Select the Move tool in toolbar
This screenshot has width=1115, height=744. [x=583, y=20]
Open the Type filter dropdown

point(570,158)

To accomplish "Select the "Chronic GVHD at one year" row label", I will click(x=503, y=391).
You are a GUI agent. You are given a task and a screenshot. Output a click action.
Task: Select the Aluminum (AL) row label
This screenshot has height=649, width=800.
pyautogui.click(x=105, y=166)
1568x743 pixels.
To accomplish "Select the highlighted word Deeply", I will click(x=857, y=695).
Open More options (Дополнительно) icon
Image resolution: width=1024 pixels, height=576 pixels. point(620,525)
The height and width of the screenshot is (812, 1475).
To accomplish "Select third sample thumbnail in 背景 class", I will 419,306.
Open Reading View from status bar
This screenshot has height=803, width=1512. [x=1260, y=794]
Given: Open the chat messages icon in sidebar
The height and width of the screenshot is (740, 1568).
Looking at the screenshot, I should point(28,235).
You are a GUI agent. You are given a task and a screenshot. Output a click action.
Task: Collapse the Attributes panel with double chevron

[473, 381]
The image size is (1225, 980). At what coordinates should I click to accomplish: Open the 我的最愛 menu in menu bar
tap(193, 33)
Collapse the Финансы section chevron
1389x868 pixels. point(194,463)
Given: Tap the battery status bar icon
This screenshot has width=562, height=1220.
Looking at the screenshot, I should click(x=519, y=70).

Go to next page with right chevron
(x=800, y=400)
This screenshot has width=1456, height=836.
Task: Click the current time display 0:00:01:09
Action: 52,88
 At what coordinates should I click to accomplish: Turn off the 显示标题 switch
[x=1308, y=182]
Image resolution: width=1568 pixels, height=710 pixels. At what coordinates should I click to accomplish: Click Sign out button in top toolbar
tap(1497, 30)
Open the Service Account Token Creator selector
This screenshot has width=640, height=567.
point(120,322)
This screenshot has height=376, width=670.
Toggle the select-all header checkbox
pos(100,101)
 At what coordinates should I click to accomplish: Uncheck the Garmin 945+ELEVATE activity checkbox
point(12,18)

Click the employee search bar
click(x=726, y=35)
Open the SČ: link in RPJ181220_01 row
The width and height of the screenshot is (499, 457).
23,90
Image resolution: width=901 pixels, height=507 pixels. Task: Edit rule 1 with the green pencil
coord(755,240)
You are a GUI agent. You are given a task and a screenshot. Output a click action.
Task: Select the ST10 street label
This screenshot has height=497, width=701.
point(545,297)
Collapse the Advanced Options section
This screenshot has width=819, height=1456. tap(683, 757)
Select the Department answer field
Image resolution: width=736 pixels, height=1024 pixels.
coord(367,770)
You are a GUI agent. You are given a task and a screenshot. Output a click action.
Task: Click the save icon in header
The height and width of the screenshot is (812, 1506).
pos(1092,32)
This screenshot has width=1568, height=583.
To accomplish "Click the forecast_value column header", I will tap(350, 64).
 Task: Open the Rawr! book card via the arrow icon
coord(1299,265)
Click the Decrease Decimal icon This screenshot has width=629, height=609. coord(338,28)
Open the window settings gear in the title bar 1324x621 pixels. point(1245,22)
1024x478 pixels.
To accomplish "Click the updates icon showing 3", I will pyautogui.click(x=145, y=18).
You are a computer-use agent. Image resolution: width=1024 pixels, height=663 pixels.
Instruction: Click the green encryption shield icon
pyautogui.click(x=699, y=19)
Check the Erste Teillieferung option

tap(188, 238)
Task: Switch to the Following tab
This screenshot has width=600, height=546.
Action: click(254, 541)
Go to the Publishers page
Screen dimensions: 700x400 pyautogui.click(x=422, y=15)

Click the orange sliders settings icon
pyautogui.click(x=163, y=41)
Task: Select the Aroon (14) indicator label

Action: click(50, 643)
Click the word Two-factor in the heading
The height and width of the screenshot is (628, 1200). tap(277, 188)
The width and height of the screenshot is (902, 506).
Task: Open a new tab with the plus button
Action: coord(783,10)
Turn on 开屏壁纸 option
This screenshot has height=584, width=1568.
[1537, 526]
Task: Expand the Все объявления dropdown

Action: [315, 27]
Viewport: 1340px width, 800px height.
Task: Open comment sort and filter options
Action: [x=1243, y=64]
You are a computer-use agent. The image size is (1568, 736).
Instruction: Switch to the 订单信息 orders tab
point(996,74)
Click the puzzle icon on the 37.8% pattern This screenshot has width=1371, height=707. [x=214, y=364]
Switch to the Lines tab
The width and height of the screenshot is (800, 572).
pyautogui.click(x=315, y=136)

- **Your objective**:
Rewrite all the items above, swapping every "chevron" for "arrow" and keeping everything else the same.

- **Exercise result**:
Select the Move tool in toolbar
This screenshot has width=1115, height=744. [x=583, y=20]
Open the Type filter dropdown

point(570,158)

To accomplish "Select the "Chronic GVHD at one year" row label", I will click(x=503, y=391).
You are a GUI agent. You are given a task and a screenshot. Output a click action.
Task: Select the Aluminum (AL) row label
This screenshot has height=649, width=800.
pyautogui.click(x=105, y=166)
1568x743 pixels.
To accomplish "Select the highlighted word Deeply", I will click(x=857, y=695).
Open More options (Дополнительно) icon
Image resolution: width=1024 pixels, height=576 pixels. point(620,525)
The height and width of the screenshot is (812, 1475).
To accomplish "Select third sample thumbnail in 背景 class", I will 419,306.
Open Reading View from status bar
This screenshot has height=803, width=1512. [x=1260, y=794]
Given: Open the chat messages icon in sidebar
The height and width of the screenshot is (740, 1568).
Looking at the screenshot, I should point(28,235).
You are a GUI agent. You are given a task and a screenshot. Output a click action.
Task: Collapse the Attributes panel with double arrow

[473, 381]
The image size is (1225, 980). At what coordinates should I click to accomplish: Open the 我的最愛 menu in menu bar
tap(193, 33)
Collapse the Финансы section arrow
1389x868 pixels. point(194,463)
Given: Tap the battery status bar icon
This screenshot has width=562, height=1220.
Looking at the screenshot, I should click(x=519, y=70).

Go to next page with right arrow
(x=800, y=400)
This screenshot has width=1456, height=836.
Task: Click the current time display 0:00:01:09
Action: 52,88
 At what coordinates should I click to accomplish: Turn off the 显示标题 switch
[x=1308, y=182]
Image resolution: width=1568 pixels, height=710 pixels. At what coordinates should I click to accomplish: Click Sign out button in top toolbar
tap(1497, 30)
Open the Service Account Token Creator selector
This screenshot has width=640, height=567.
point(120,322)
This screenshot has height=376, width=670.
Toggle the select-all header checkbox
pos(100,101)
 At what coordinates should I click to accomplish: Uncheck the Garmin 945+ELEVATE activity checkbox
point(12,18)

Click the employee search bar
click(x=726, y=35)
Open the SČ: link in RPJ181220_01 row
The width and height of the screenshot is (499, 457).
23,90
Image resolution: width=901 pixels, height=507 pixels. Task: Edit rule 1 with the green pencil
coord(755,240)
You are a GUI agent. You are given a task and a screenshot. Output a click action.
Task: Select the ST10 street label
This screenshot has height=497, width=701.
point(545,297)
Collapse the Advanced Options section
This screenshot has width=819, height=1456. tap(683, 757)
Select the Department answer field
Image resolution: width=736 pixels, height=1024 pixels.
coord(367,770)
You are a GUI agent. You are given a task and a screenshot. Output a click action.
Task: Click the save icon in header
The height and width of the screenshot is (812, 1506).
pos(1092,32)
This screenshot has width=1568, height=583.
To accomplish "Click the forecast_value column header", I will tap(350, 64).
 Task: Open the Rawr! book card via the arrow icon
coord(1299,265)
Click the Decrease Decimal icon This screenshot has width=629, height=609. coord(338,28)
Open the window settings gear in the title bar 1324x621 pixels. point(1245,22)
1024x478 pixels.
To accomplish "Click the updates icon showing 3", I will pyautogui.click(x=145, y=18).
You are a computer-use agent. Image resolution: width=1024 pixels, height=663 pixels.
Instruction: Click the green encryption shield icon
pyautogui.click(x=699, y=19)
Check the Erste Teillieferung option

tap(188, 238)
Task: Switch to the Following tab
This screenshot has width=600, height=546.
Action: click(254, 541)
Go to the Publishers page
Screen dimensions: 700x400 pyautogui.click(x=422, y=15)

Click the orange sliders settings icon
pyautogui.click(x=163, y=41)
Task: Select the Aroon (14) indicator label

Action: click(50, 643)
Click the word Two-factor in the heading
The height and width of the screenshot is (628, 1200). tap(277, 188)
The width and height of the screenshot is (902, 506).
Task: Open a new tab with the plus button
Action: coord(783,10)
Turn on 开屏壁纸 option
This screenshot has height=584, width=1568.
[1537, 526]
Task: Expand the Все объявления dropdown

Action: [315, 27]
Viewport: 1340px width, 800px height.
Task: Open comment sort and filter options
Action: [x=1243, y=64]
You are a computer-use agent. The image size is (1568, 736).
Instruction: Switch to the 订单信息 orders tab
point(996,74)
Click the puzzle icon on the 37.8% pattern This screenshot has width=1371, height=707. [x=214, y=364]
Switch to the Lines tab
The width and height of the screenshot is (800, 572).
pyautogui.click(x=315, y=136)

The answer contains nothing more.